In the remote forests of Mauritius, young Raj is almost oblivious of the Second World War raging beyond his tiny exotic island. With only his mother for company while his father works as a prison guard, solitary ever since his brothers died years ago, Raj thinks only of making friends.
One day, the far-away world comes to Mauritius, and Raj meets David, a Jew exiled from his home in Europe and imprisoned in the camp where Raj's father works. David becomes the friend that he has always longed for, a brother to replace those he has lost. Raj knows that he must help David to escape. As they flee through sub-tropical landscapes and devastating storms, the boys battle hunger and malaria - and forge a friendship only death can destroy.
The Last Brother is a powerful, poetic novel that sheds new light on a little-explored aspect of 20th-century history.
In Appanah's impressive novel, two young boys living in Mauritius during WWII secretly become friends.
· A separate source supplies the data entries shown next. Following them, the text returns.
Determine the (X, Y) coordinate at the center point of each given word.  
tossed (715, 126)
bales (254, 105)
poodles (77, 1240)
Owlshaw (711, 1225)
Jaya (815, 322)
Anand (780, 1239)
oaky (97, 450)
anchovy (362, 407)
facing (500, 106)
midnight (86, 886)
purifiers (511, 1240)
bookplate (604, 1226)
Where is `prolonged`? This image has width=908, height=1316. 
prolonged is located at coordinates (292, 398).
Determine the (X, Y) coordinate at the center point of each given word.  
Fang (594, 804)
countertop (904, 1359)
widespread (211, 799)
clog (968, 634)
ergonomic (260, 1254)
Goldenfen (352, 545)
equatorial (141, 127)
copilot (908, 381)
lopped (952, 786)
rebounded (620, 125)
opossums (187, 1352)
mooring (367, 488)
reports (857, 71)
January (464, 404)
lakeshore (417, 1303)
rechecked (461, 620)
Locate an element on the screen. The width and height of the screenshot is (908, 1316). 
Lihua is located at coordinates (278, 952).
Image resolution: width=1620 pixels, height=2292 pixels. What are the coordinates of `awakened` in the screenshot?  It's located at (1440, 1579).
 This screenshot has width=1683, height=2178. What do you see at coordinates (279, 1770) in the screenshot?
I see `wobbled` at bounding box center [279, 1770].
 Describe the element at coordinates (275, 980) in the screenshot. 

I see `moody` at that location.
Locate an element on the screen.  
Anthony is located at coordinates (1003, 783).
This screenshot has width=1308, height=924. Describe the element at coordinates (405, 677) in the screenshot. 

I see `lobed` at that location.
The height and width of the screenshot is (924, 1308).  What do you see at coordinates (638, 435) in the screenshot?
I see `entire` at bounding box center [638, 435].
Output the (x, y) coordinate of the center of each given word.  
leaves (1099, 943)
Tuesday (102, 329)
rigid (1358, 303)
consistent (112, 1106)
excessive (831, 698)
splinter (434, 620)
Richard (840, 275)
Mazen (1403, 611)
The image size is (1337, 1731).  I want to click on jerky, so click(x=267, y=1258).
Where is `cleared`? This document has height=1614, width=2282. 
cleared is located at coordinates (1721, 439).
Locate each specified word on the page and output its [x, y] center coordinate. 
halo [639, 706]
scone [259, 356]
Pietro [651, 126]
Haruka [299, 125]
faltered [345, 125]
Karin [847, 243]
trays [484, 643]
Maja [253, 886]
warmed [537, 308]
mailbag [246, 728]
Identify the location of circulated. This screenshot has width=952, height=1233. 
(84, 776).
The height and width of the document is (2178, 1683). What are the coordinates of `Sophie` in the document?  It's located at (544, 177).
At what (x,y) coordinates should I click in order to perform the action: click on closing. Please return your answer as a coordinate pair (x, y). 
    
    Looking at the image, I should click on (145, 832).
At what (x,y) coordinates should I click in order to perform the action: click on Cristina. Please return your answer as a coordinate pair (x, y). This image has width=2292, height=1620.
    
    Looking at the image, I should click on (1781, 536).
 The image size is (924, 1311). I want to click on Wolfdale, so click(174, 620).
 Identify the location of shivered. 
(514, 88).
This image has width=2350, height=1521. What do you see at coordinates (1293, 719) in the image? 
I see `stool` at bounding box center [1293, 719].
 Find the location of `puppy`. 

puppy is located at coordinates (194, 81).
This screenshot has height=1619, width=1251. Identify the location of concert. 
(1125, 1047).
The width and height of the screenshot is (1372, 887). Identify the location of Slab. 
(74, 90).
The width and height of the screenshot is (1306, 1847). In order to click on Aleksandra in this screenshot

Eight-year-old Raj and his two brothers live on a sugar plantation where their parents eke out a marginal living. But Raj's brothers are swept away in a torrent, and the family moves to the heart of the island, where his abusive father finds work as a prison guard, overseeing European and Jewish inmates exiled from Palestine by the British to Mauritius, where they await the war's end. Here Raj meets David, a detainee close to his age, and feels an immediate kinship with him despite Raj's father's warnings that the prison holds dangerous men. When Raj's father beats him so severely that he's admitted to the prison infirmary, his friendship with David deepens; the love Raj can no longer give his brothers he offers to David. Weather once again intervenes in Raj's life when a cyclone hits the island, and he and David attempt to outrun their fates together. Appanah's descriptions are meticulous, and the heartbreakingly endearing Raj makes for an unforgettable protagonist.